Run CladeSetComparator
CladeSetComparator
is a tool in Babel v0.3.0
(use the package manager
to install, or build Babel from source, and install by hand). Once it is installed, you
can run it via the File/Launch Apps
menu in BEAUti, which then shows a dialog like so:
or on a terminal with the applauncer
, e.g. like so:
/path/to/beast/bin/applauncher CladeSetComparator -tree1 tree1.trees -tree2 tree2.trees -png tree1vs2.png
where /path/to/beast
the path to where BEAST is installed on your computer.
CladeSetComparator has the following options:
- -tree (TreeFile): 2 or more source tree (set or MCC tree) files (optional, but either -tree or -tree1 and -tree2 need to be specified)
- -tree1 (TreeFile): source tree (set or MCC tree) file (optional, but see -tree)
- -tree2 (TreeFile): source tree (set or MCC tree) file (optional, but see -tree)
- -out (OutFile): output file, or stdout if not specified (optional, default: [[none]])

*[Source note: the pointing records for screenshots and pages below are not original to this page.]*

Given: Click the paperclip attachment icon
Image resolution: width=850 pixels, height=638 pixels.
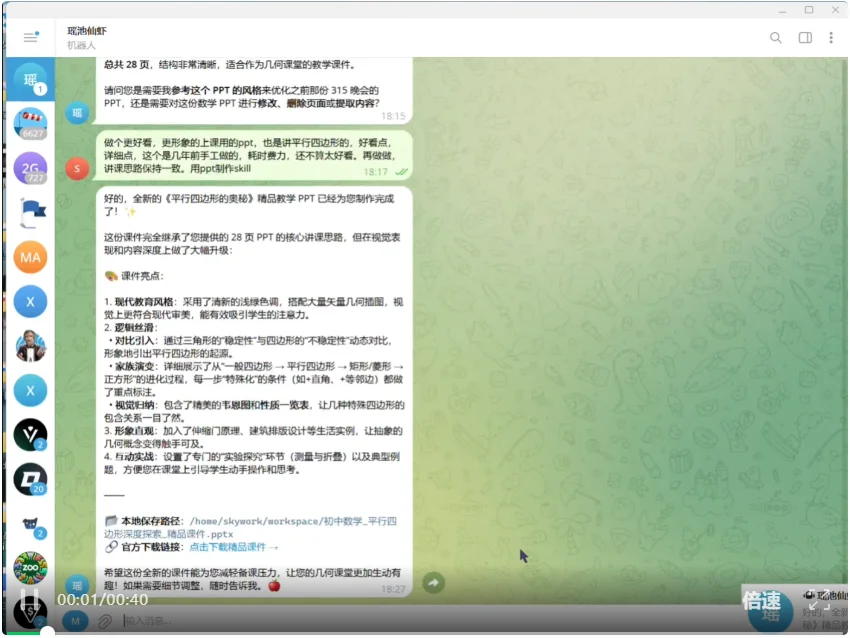Looking at the screenshot, I should (x=107, y=619).
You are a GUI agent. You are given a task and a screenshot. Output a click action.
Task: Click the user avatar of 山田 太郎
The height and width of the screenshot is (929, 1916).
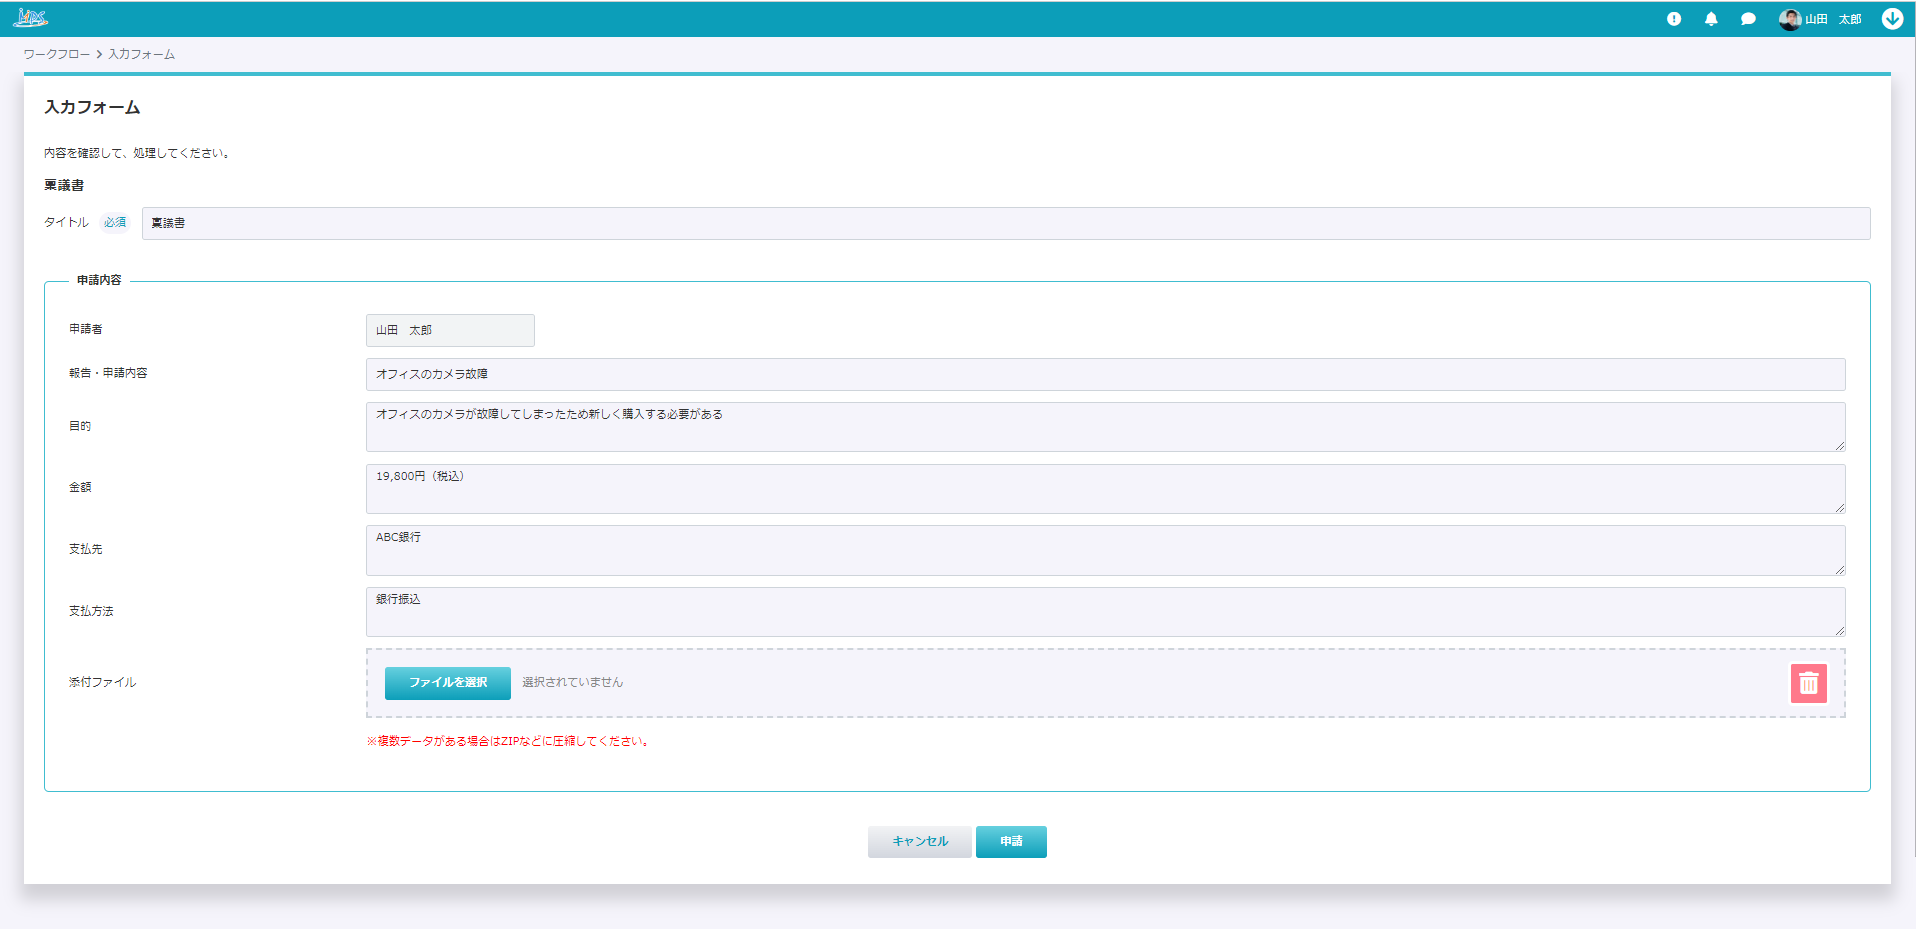pos(1789,19)
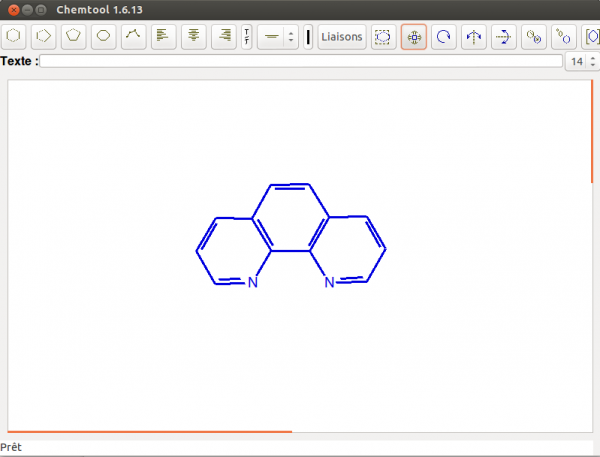
Task: Activate the dashed-outline mark selection tool
Action: click(x=383, y=37)
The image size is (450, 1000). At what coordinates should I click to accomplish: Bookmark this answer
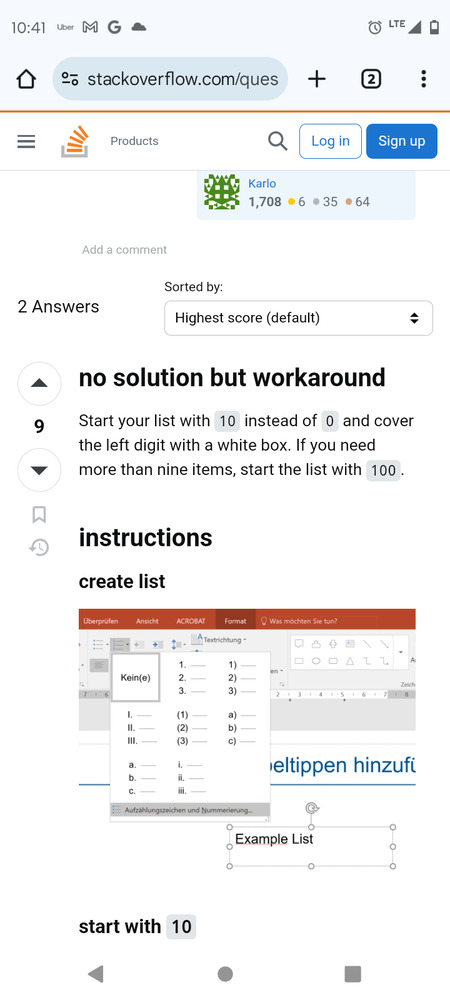(x=39, y=515)
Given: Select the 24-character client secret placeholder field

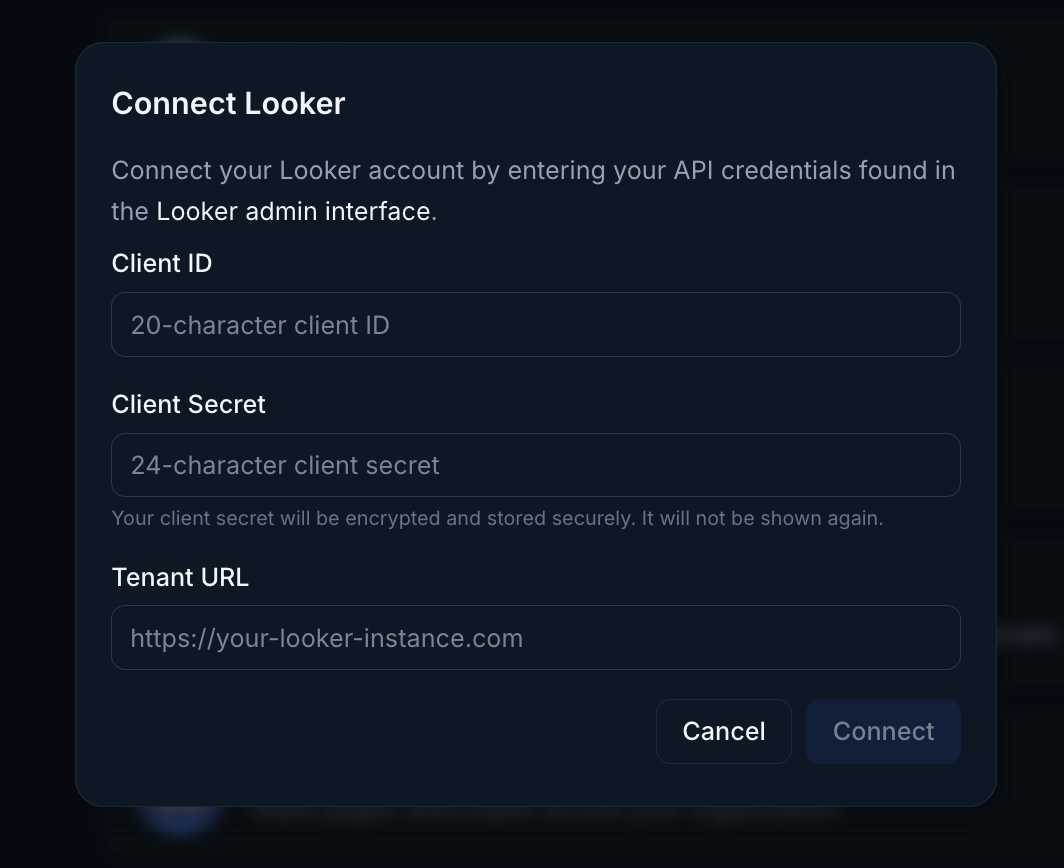Looking at the screenshot, I should pyautogui.click(x=536, y=465).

- -svg (OutFile): svg output file. if not specified, no SVG output is produced. (optional, default: [[none]])
- -png (OutFile): png output file. if not specified, no PNG output is produced. (optional, default: [[none]])
- -burnin (Integer): percentage of trees to used as burn-in (and will be ignored) (optional, default: 10)

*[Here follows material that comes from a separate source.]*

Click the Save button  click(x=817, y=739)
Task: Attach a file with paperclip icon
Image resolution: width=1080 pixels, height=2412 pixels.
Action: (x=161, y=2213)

If you have the BEASTLabs (built from source or version >= 1.9.3) installed, you can process more than two tree sets like so:
/path/to/beast/bin/applauncher CladeSetComparator -tree tree1.trees tree2.trees tree3.trees -out out.txt -png tree.png
It will produce pair-wise comparisons for all tree sets and outputs
tree0-1.png
, tree0-2.png
and tree1-2.png
as image files – note that tree.png
was specified as output file, but since there is more than one output when there are
more than 2 tree sets, the base-file name has tree set numbers added.
Also, a file tree.html
will be produced that puts all png images in a table, for ease
of navigation, so it may look something like this:
Further out0-1.txt
, out0-2.txt
and out1-2.txt
will be produced as text files with clade information.
0 | 1 |
---|---|
![]() |
![]() |
x | ![]() |
Screen output can look something like this:
Args:[-tree1, results3/2state.trees, -tree2, results2/2state.trees, -png, /tmp/diff.png, -out, /tmp/out.txt]
Processing results3/2state.trees
Processing 381 trees from file after ignoring first 10% = 42 trees.
Processing results2/2state.trees
Processing 354 trees from file after ignoring first 10% = 39 trees.
Writing to file /tmp/out.txt
Clade of interest (>25% difference): {Chongqing/IVDC-CQ-001/2020,Hangzhou/HZCDC0012/2020,USA/UPHL-01/2020} 0.4304461942257218 0.10734463276836158
Maximum difference in clade support: 0.7613995284487745
Done
Some things to note:
- Any clades with more than 25% difference in support between the tree sets will be listed. The two numbers at the end of the line represent clade support for set 1 and set 2. If there are clades with more than 25% support this suggests considerable difference in posterior tree sets.
- The text file (specified with
-out /tmp/out.txt
) contains all clades and their supports. Since there can be quite a lot of clades, especially when there are many taxa, it is recommended to use the-out
option, otherwise that information is written on screen. - At the end of the run, the maximum number difference of clade support is printed. If that difference is more than 25% this suggests considerable difference in posterior tree sets.